Honestly talking out that painful subject that sticks like a burr up under your heart takes some courage.
So does running into a burning building, walking into divorce court, preaching the gospel to cannibals. Fill in the ________.
Last March, I determined to live the year courageously. It was a scary declaration, scarier in black and white, in public, open to scrutiny as much as to hurrahs.
Here I am a year later, sitting on the same couch, typing. Bullet pointing in my head what, for me, took courage.
I think the writing style guides recommend NOT using bullets for less than three items…oh, well…
- Quitting my full-time job to make a 10-year-long dream of freelance writing come true
- Helping prepare my youngest child, just 18, to travel to northern Africa and Central Asia for two months
Impressive or just ‘eh’ depending on your perspective, but I could write a book about each of these life events.

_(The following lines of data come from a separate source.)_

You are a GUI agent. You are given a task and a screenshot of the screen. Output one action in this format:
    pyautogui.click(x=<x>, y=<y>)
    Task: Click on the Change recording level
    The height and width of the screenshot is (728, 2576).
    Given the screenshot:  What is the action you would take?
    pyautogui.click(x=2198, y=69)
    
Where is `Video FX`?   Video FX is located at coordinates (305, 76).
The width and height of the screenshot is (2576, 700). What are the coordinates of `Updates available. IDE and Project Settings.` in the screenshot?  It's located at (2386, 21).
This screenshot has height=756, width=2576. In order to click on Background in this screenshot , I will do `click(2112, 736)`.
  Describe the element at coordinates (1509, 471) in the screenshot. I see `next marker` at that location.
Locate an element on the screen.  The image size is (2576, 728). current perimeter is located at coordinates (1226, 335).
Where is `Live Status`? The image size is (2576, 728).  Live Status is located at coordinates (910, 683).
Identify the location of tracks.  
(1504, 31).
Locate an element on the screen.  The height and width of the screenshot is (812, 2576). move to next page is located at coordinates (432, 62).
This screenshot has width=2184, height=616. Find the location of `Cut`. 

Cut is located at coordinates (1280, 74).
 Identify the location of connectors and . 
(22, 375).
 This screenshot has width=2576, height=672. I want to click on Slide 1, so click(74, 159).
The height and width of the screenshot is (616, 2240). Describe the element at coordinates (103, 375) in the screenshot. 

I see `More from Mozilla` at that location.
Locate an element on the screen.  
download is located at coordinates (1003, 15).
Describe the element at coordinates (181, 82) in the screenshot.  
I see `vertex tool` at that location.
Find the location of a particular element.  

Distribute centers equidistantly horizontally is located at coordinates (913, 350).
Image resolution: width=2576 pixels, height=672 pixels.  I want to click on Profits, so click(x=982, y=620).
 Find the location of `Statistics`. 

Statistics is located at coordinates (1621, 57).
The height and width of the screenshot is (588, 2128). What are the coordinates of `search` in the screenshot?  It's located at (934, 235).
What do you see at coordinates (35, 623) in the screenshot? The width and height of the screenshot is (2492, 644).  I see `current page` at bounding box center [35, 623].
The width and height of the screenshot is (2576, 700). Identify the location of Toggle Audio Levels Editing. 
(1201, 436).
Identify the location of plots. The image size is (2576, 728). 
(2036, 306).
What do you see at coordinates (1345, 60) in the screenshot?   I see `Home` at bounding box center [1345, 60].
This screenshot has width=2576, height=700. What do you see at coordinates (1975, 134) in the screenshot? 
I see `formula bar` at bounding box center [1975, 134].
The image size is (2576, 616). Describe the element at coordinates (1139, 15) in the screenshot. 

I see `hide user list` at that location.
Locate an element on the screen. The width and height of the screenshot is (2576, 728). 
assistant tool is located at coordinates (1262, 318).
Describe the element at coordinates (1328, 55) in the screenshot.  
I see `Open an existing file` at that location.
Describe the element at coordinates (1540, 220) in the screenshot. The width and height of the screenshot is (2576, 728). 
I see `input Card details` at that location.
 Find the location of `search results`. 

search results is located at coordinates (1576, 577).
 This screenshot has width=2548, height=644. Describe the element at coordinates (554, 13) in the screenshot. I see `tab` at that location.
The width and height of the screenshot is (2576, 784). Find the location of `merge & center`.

Yet, at times, I feel this gnawing disappointment in myself, like I should have done more, like I should have traveled to Africa, like my white face surrounded by lots of brown-faced children would have looked more like acted-out courage.
But that’s “outside” stuff.
Courage has to happen inside first. And it’s never Facebook photo worthy.
Before we act, before we declare, leap, or even drag ourselves out of bed on the crappiest day of our lives, we have to stand–skinny sword arm trembling–and face FEAR:
- of failure
- of instability
- of rejection
- of loss
- of God being all done with us
Nobody sees that battle. It can be ugly. No Instagram filter to soften the jagged edges and color of blood.
Now it’s March again. I’ve been asking God what to do next, like we’re planning another vacation. Sometimes, when I’m totally out of my mind, I hope he’ll say, ‘Let’s do this big! No more safe, all-inclusive resort stays, we’re heading to India to wash the feet of lepers!’
Saying yes to that would take a lot of courage at this point in my life.
But maybe it’s not about courage at all. Saying yes to things, especially God-y things, is about something way harder, like obedience.
When I tell my children to do something, they don’t think, ‘Wow, doing what my mother is asking me to do is gonna take a helluva lot of courage.’ They obey me because they trust and love me.
Even if I love God, how do I know I can trust him? Because he’s proven he’s trustworthy, because I’ve seen it before, his coming through, his getting me through.
I’m not sure what is next, what he has next. Maybe March 2015-March 2016 was or wasn’t lived as courageously as it could have been. But I can declare it to be the beginning of living the rest of my life courageously.
Especially on the inside. Slaying demons of doubt and shame and fear, so that whatever that ends up looking like on the outside is a #nofilter picture of his forgiveness and grace and love.